There’s nothing quite as powerful as the feeling of home. Buying a house is an exciting process, no matter if you are a first-time homebuyer or have gone through the process many times. Home buying can also be stressful if you enter into it without being prepared.
But if you’re curious about the home buying process, you’ve come to the right place. Coldwell Banker Wallace & Wallace agents have the experience, knowledge and understanding to help you along the way to the home you’re dreaming of.
If you’re approaching the home buying process, here is a checklist that might be helpful to you as you conduct your home search, negotiate and close on your new home.
Mortgage pre-approval: Before you ever look at properties, it’s good to get pre-approved for a mortgage. Your mortgage professional will help assess your credit as well as explore different types of mortgages that might work for you. They will also help determine the best rates and programs.
Think about your needs & wants: What features are you looking for in a home? Do you know which neighborhood or area you might want to live in? Consider style, size, price, and location as you are beginning your home search. Other things to think about are schools, traffic, zoning and work commutes.
Check out properties online and in person: Your agent can create custom searches for you to help weed out properties that don’t meet your needs/wants. He or she will also show you various properties in person to see which ones might be a good fit.
Prepare the offer and negotiate: Once you’ve decided on a property, your agent will help you make an offer and negotiate on your behalf.
Get a home inspection: Often, purchase offers are contingent on a home inspection of the property. Your agent will probably arrange for an inspection to take place after your offer is accepted by the seller. A home inspector will check for signs of structural damage or issues around the home that may need fixing.
Have the home appraised: Your lender will arrange for an appraiser to provide an independent estimate of the home’s value. The appraiser, who is not directly associated with the lender, will let all the parties involved know that you are paying a fair price for the home.
Handle the paperwork: There is a great deal of paperwork involved in buying a house. Your agent will provide you with choices for a title company to handle the important legal paperwork and make sure that the seller is the rightful owner of the house you are buying.
Close the sale on your new home: Before closing, you will have a walk-through inspection to make sure everything is as it should be in the home. At the closing, you will sign all of the paperwork required to complete the purchase of your new home. This includes your loan documents. Once the check is delivered to the seller, you are ready to move into your new home!
For Sellers: Pre-Closing and Closing Checklist
There are a number of details that must be addressed between the signing of the final contract and the closing date. If you are using a real estate agent, your responsibilities will be dramatically reduced during this process. The following list will help you stay organized:
Immediately upon acceptance of the contract
- Follow-up on any terms outlined in the contract (providing homeowner association paperwork, clearance letters, etc.)
- Make any repairs included in the contract
- Provide the current mortgage loan(s) information and/or equity line of credit information to your agent (this should include your account numbers, contact information for the lender(s) and your personal information)

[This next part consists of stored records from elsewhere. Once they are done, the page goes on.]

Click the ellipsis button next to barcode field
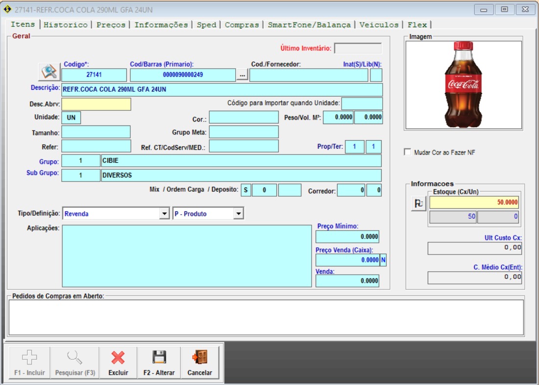Viewport: 539px width, 385px height. 242,75
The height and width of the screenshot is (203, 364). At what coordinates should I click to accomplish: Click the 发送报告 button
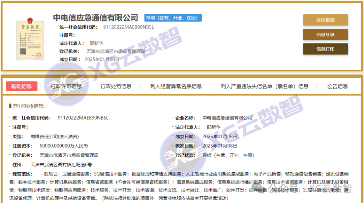click(x=325, y=20)
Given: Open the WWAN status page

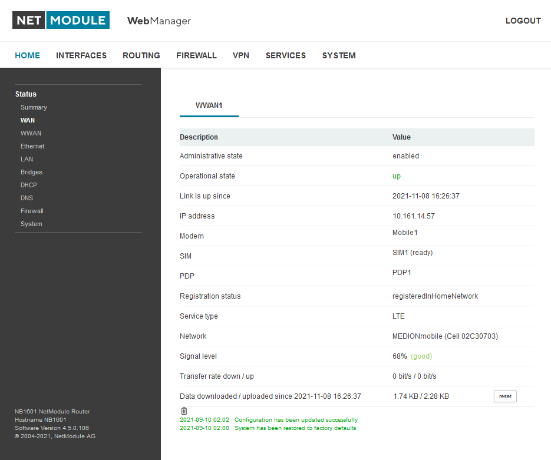Looking at the screenshot, I should pyautogui.click(x=31, y=133).
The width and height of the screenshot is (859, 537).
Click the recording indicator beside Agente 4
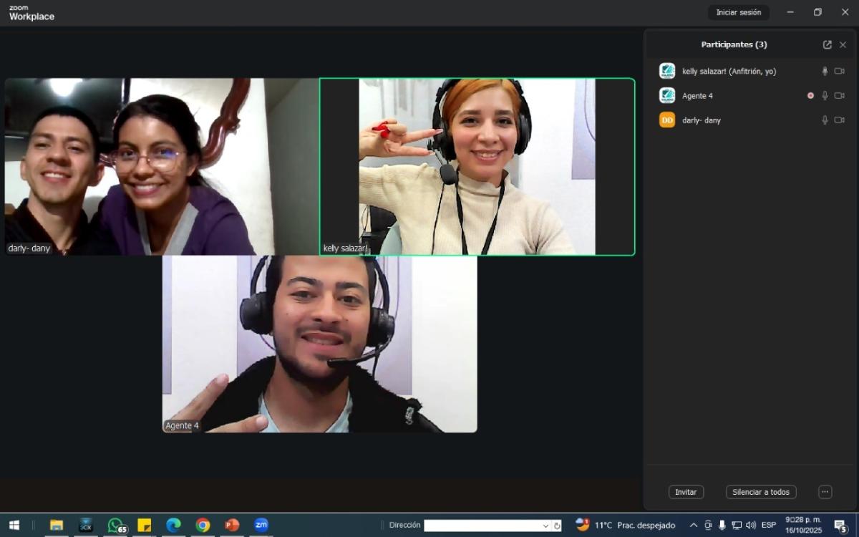[x=810, y=96]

During the Home Inspection
- You should not be onsite, but your real estate agent may be there as your representative
- If possible, be accessible by phone to answer any questions
- Provide your agent with keys to any areas (crawlspaces, attics, etc) that the inspector will need to access
- If the property is currently vacant, ensure that all utilities are on prior to the inspection
One to Two Weeks Following the Acceptance Date of the Contract
- Review any inspection amendment from the buyer with your agent and begin making agreed repairs
- Provide your agent with your preferred closing time
- Reserve your moving truck or schedule your moving service
- If contractually obligated to provide a termite clearance letter, you should call the company that provided your initial letter prior to listing (this must be done no more 30 days before closing)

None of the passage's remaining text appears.